Pizzeria Sette Bello - Tooting
The kitchen isn't a hotbed of experimentation, but they do real Italian food, and do it quite spectacularly well.
|Not bad for a starter portion!|
The smoky, bacony 'Matriciana' tagliatelle is particularly lovely, while the house special Sette Bello features broccoli, prawns and garlic, and works well with fresh penne.
|The Four, no, Five Seasons!|
Troy Barbecue - Streatham
|Worth it's weight in Troy ounces...|
Mixed meze platters are a good way to get acquainted with the myriad dishes available, particularly if you're a large group with a passion for first courses and dipping flatbread into gooey messes, but make sure you save room for your kebab, which will be a big fuck-off plateful of food.

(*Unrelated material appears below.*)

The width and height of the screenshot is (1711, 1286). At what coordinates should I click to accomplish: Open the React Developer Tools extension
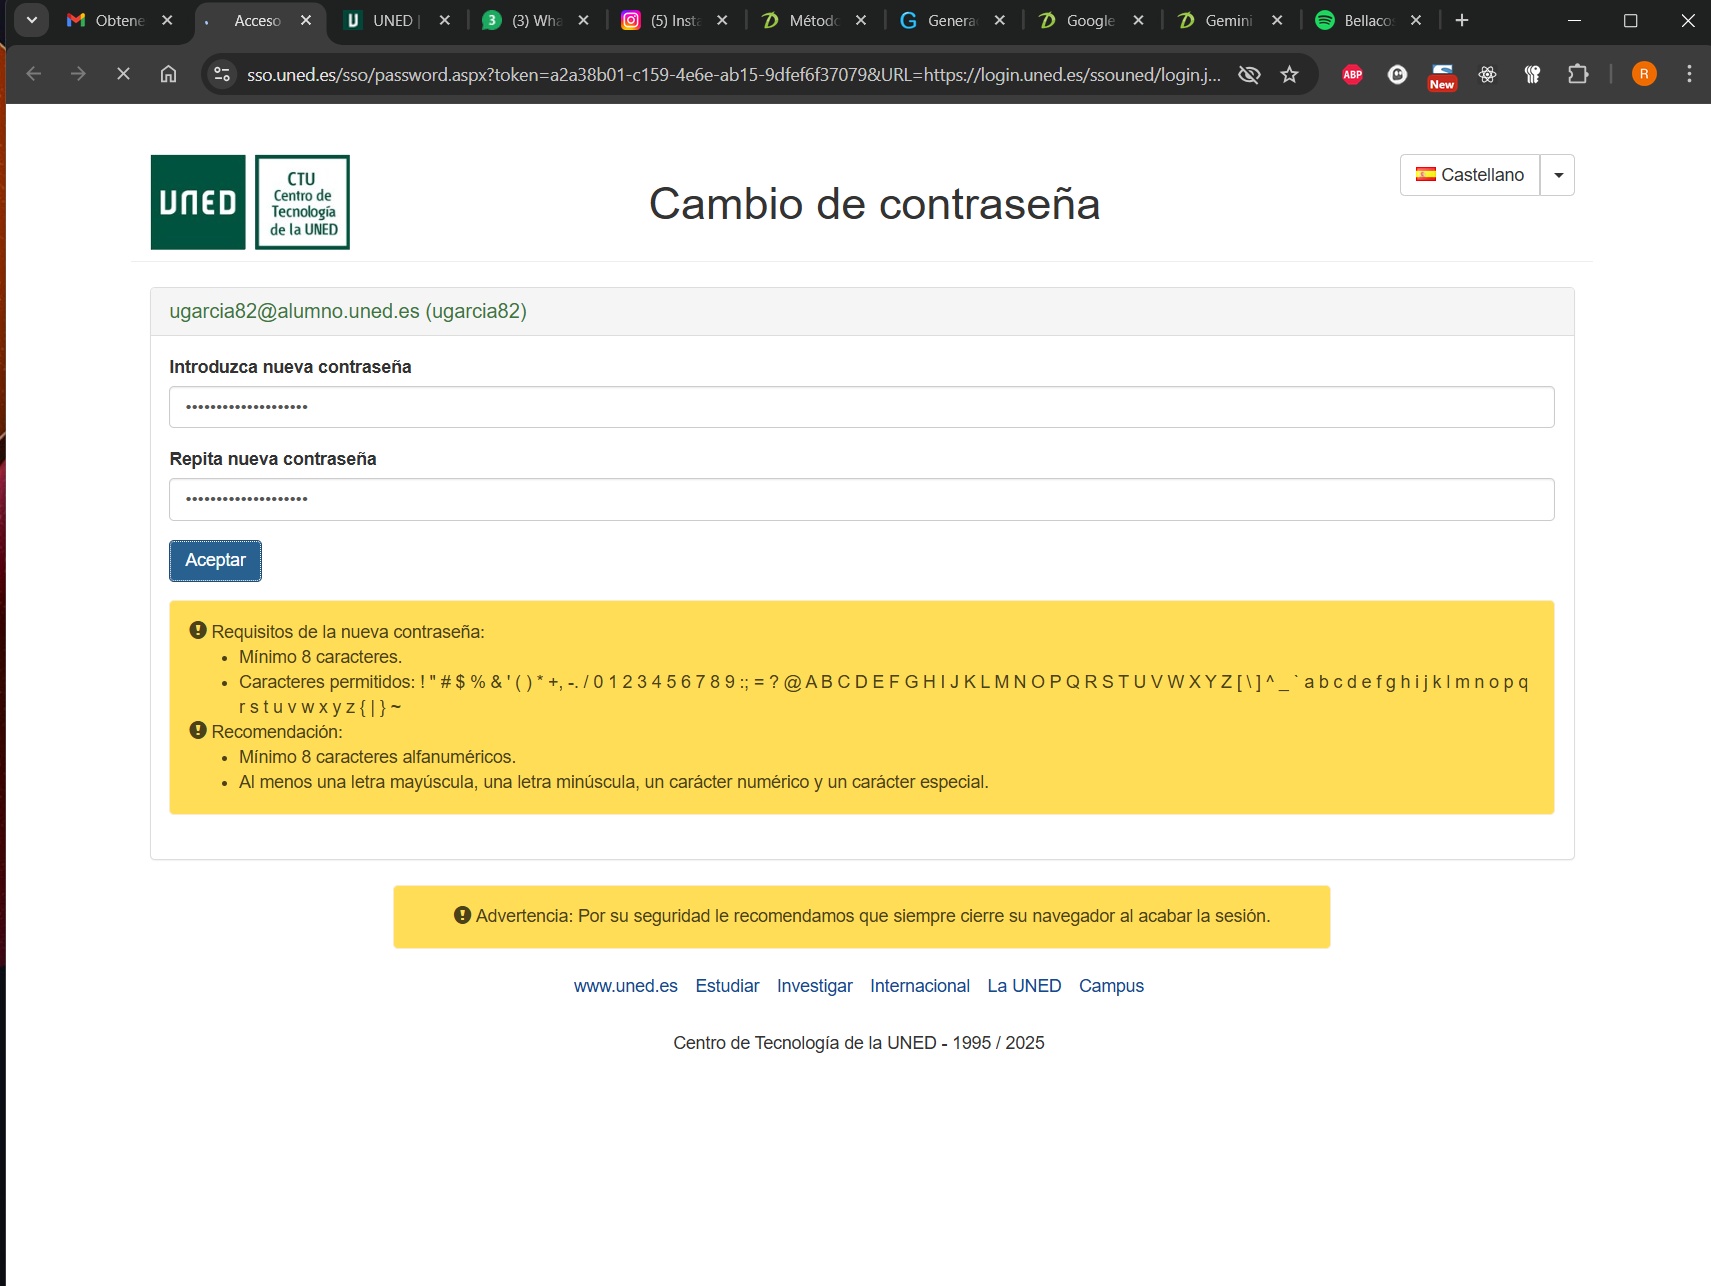click(1487, 74)
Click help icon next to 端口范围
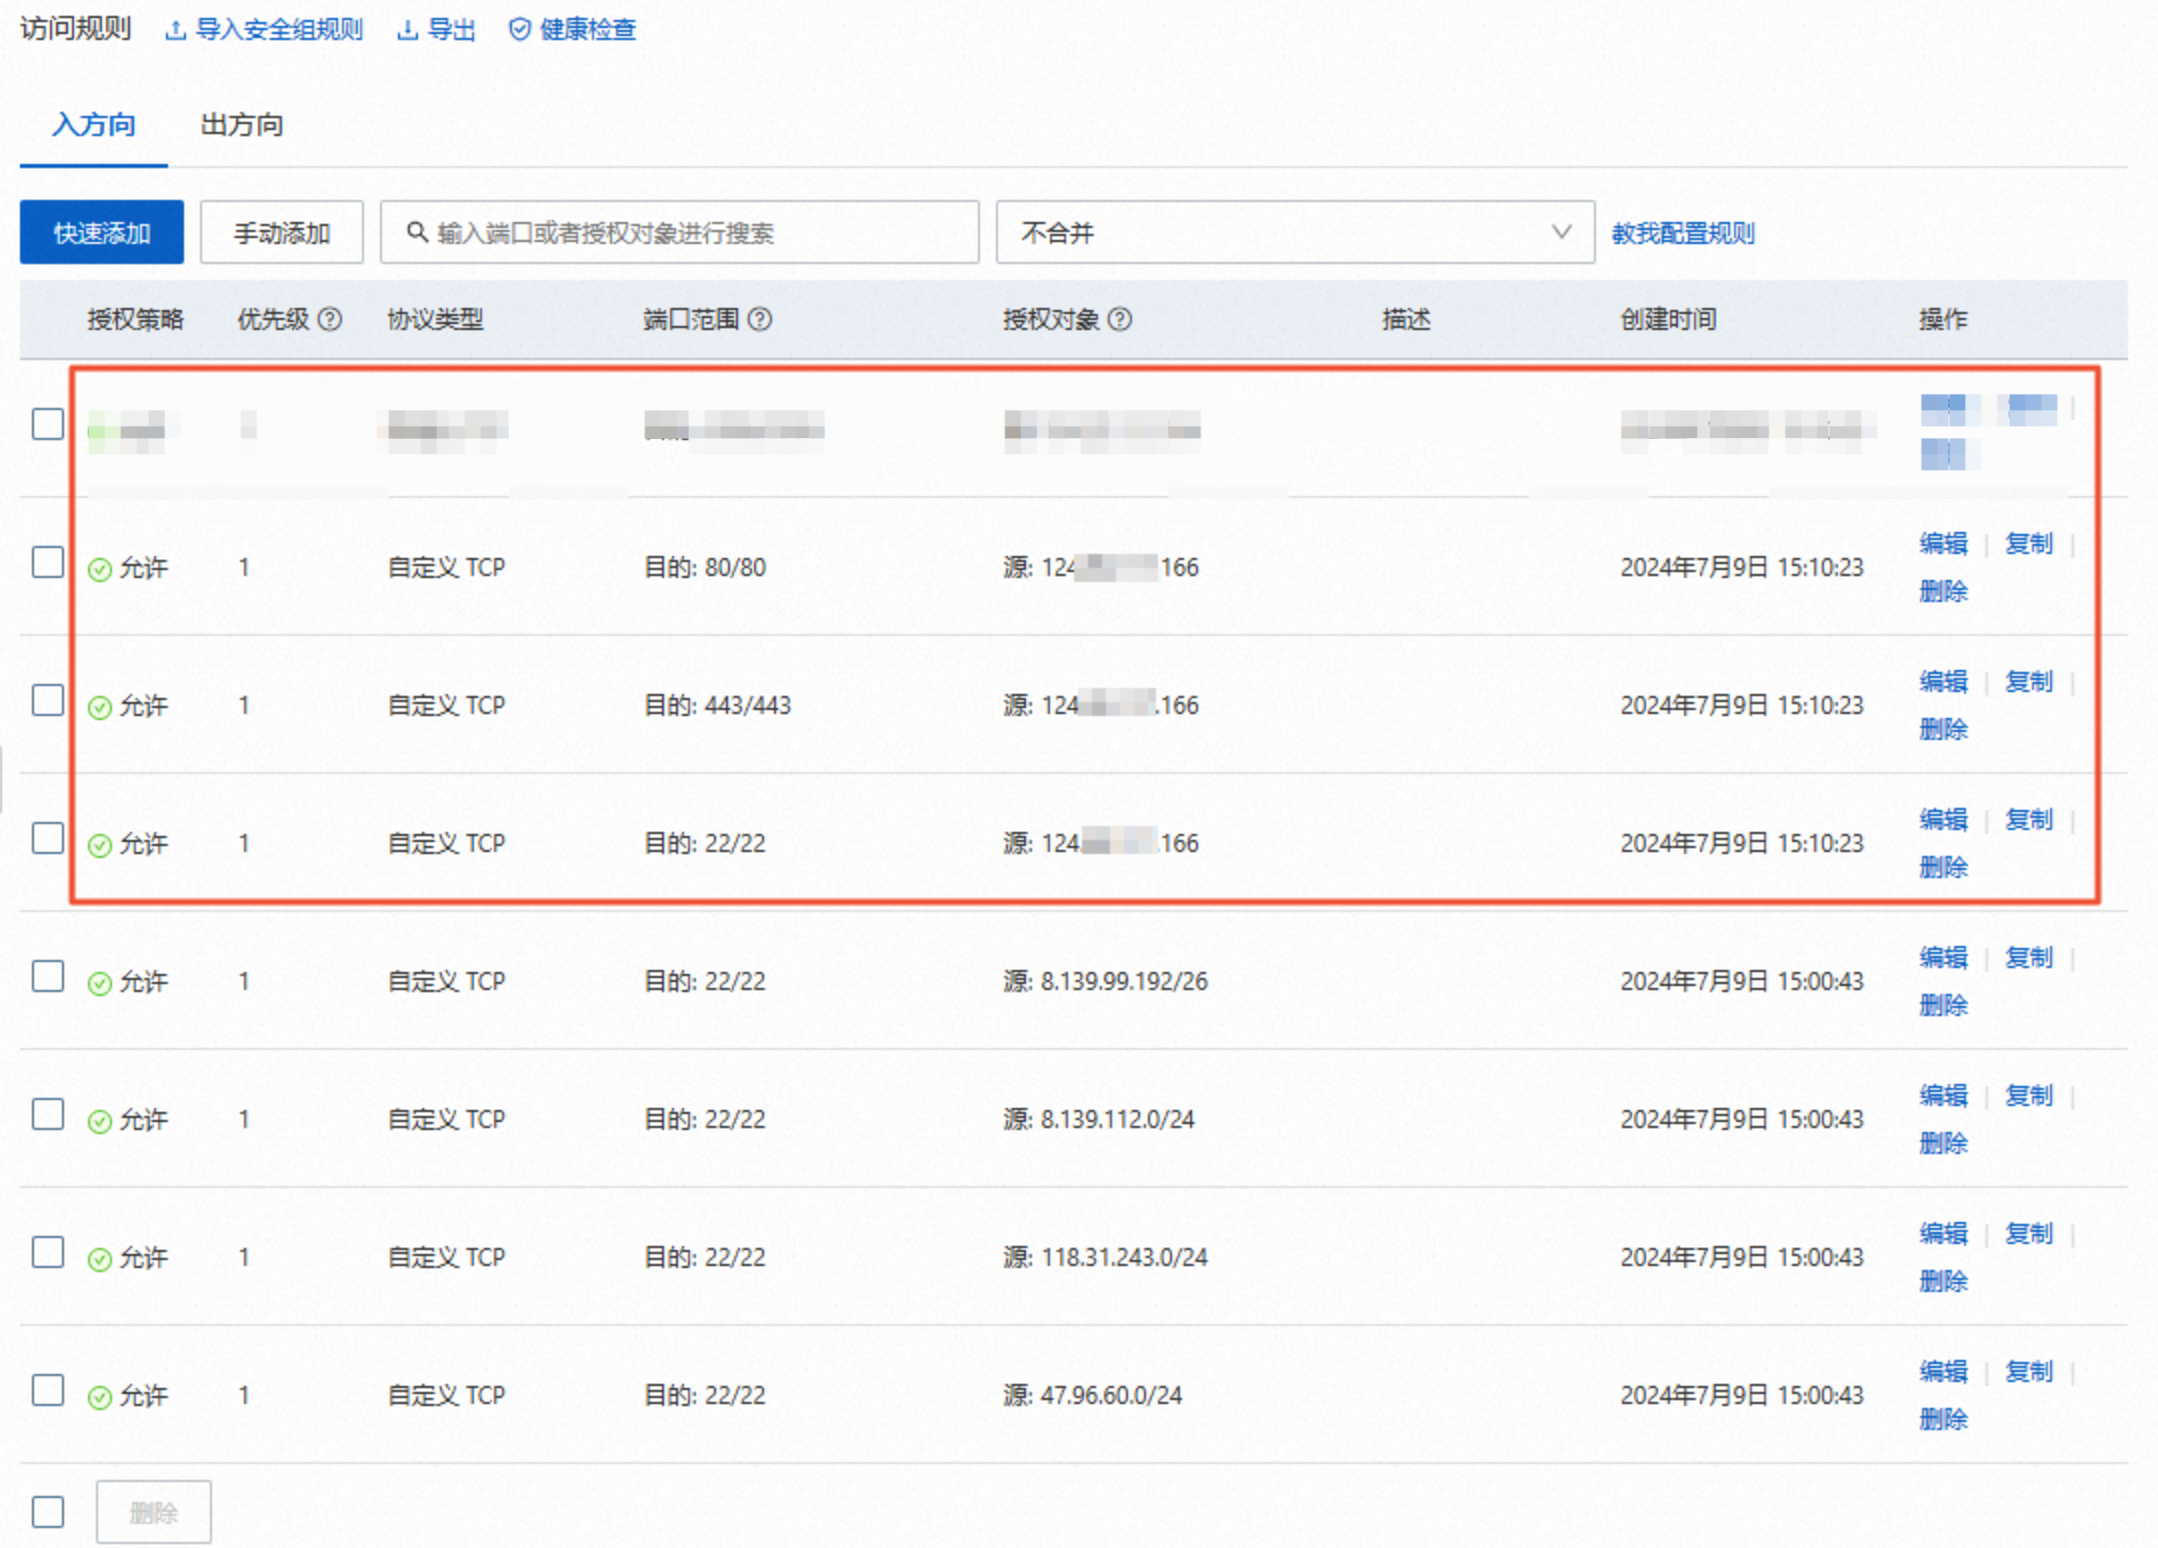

|That is one mighty plateful!|
Oh, and a pot of chilli sauce.
Just looking at it all piled up on the plate is a deeply arousing experience, and at only just over a tenner a person (even less if three people shared it, which they could do quite easily) it's also excellent value.
All the constituent parts of the big mixed kebab are available individually of course, and you can also choose from a range of steaks and fish dishes, but it's hard to avoid the meaty goodness that they do so very well.
Another highlight of these type of cuisine is the Turkish coffee and baklava at the end of the meal. Just about the only thing Troy could do to improve things would be to offer a Shisha pipe after the meal, but unfortunately the pipes hanging up above the bar are 'only for show'.
However, this may change in the future, and that would make Troy almost impossible to leave.
OK, so fuck the chains then
When I think about it, there are very few chain restaurants that seem appealing when there are exquisite places like Silka, Sette Bello and Troy out there.
Given that I've been eating regularly in all three for some time, I have to admit to the slightest pang of guilt that I hadn't blogged about any of them before today.